Japara Healthcare is an Australian company that operated aged care homes in  Australia. It was listed on the Australian Securities Exchange until November 2021 when it was acquired by Calvary Care. It runs 51 homes across Australia.

It acquired the Riviera Health residential aged care portfolio - four aged care facilities at Brighton-Le-Sands, New South Wales, Chatswood, Doonside and Wyong and a closed aged care facility in Toukley in March 2018.

There were complaints about staffing levels at its Albury facility in 2018.
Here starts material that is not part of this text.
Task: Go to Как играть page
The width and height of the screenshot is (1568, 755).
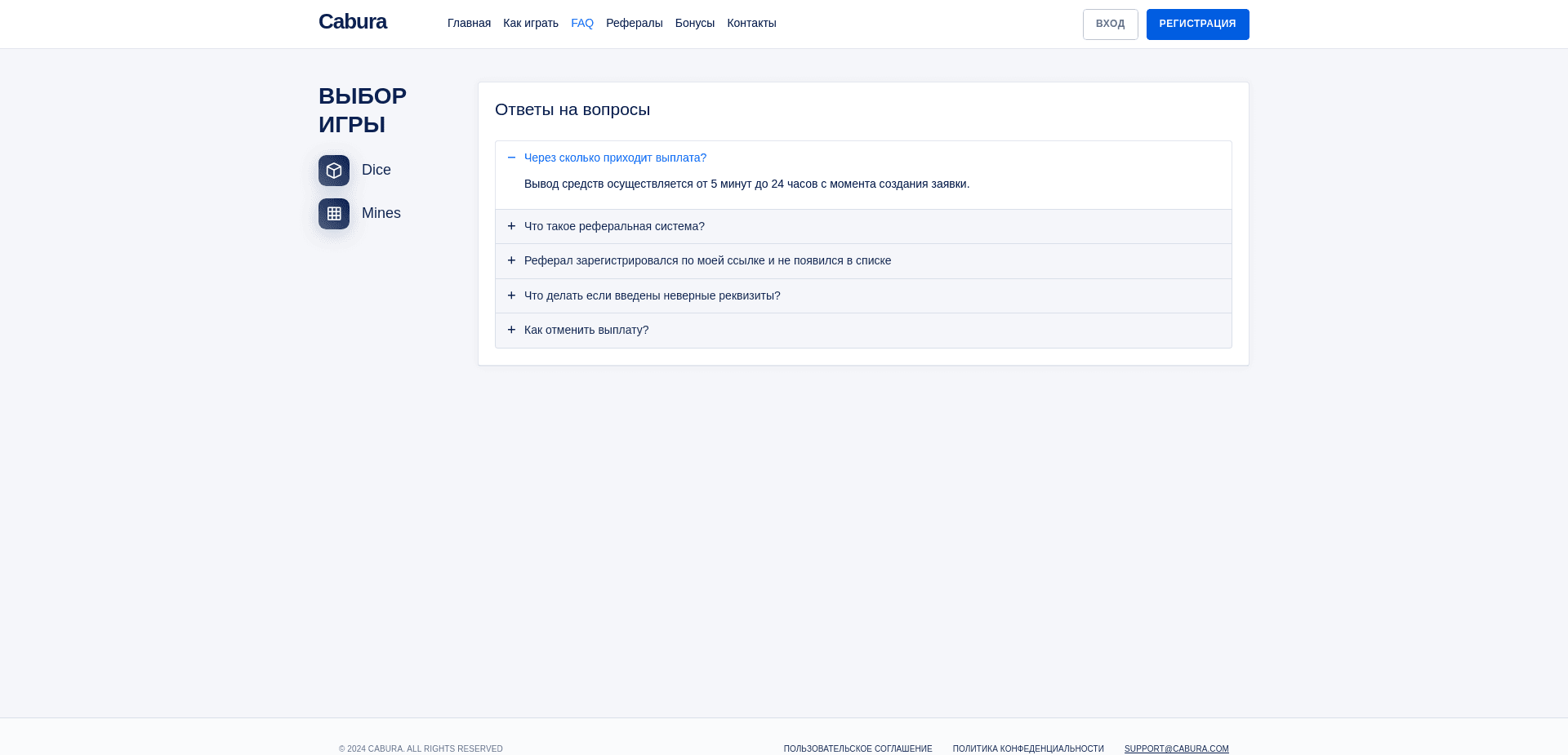Action: pos(531,23)
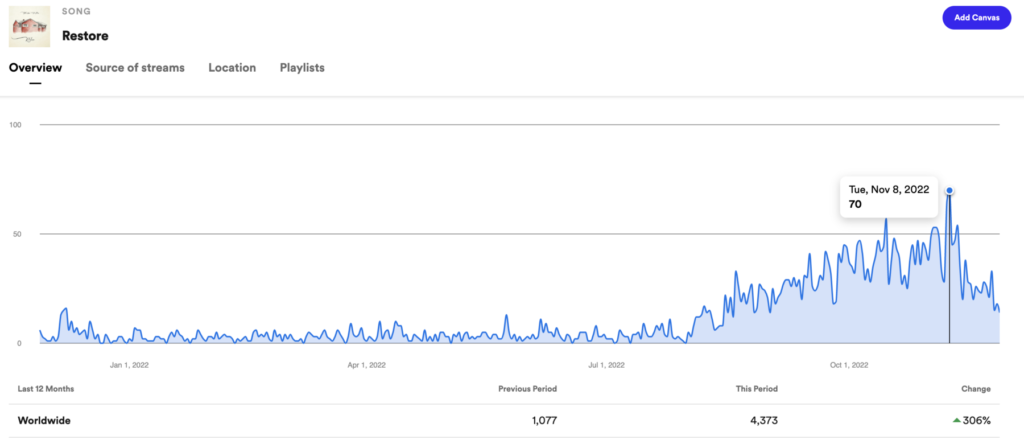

The company introduced a new policy, called "Respecting Night Time for Residents - Etiquette Guidelines" in 2018 so staff no longer look in on residents overnight. The company says  this is "a very positive initiative as part of our dementia strategy," and is "based on clinical best practice and have been developed in response to resident and family feedback".  The Australian Nursing and Midwifery Federation say it is "obviously just a mechanism to cope with a reduction in staff".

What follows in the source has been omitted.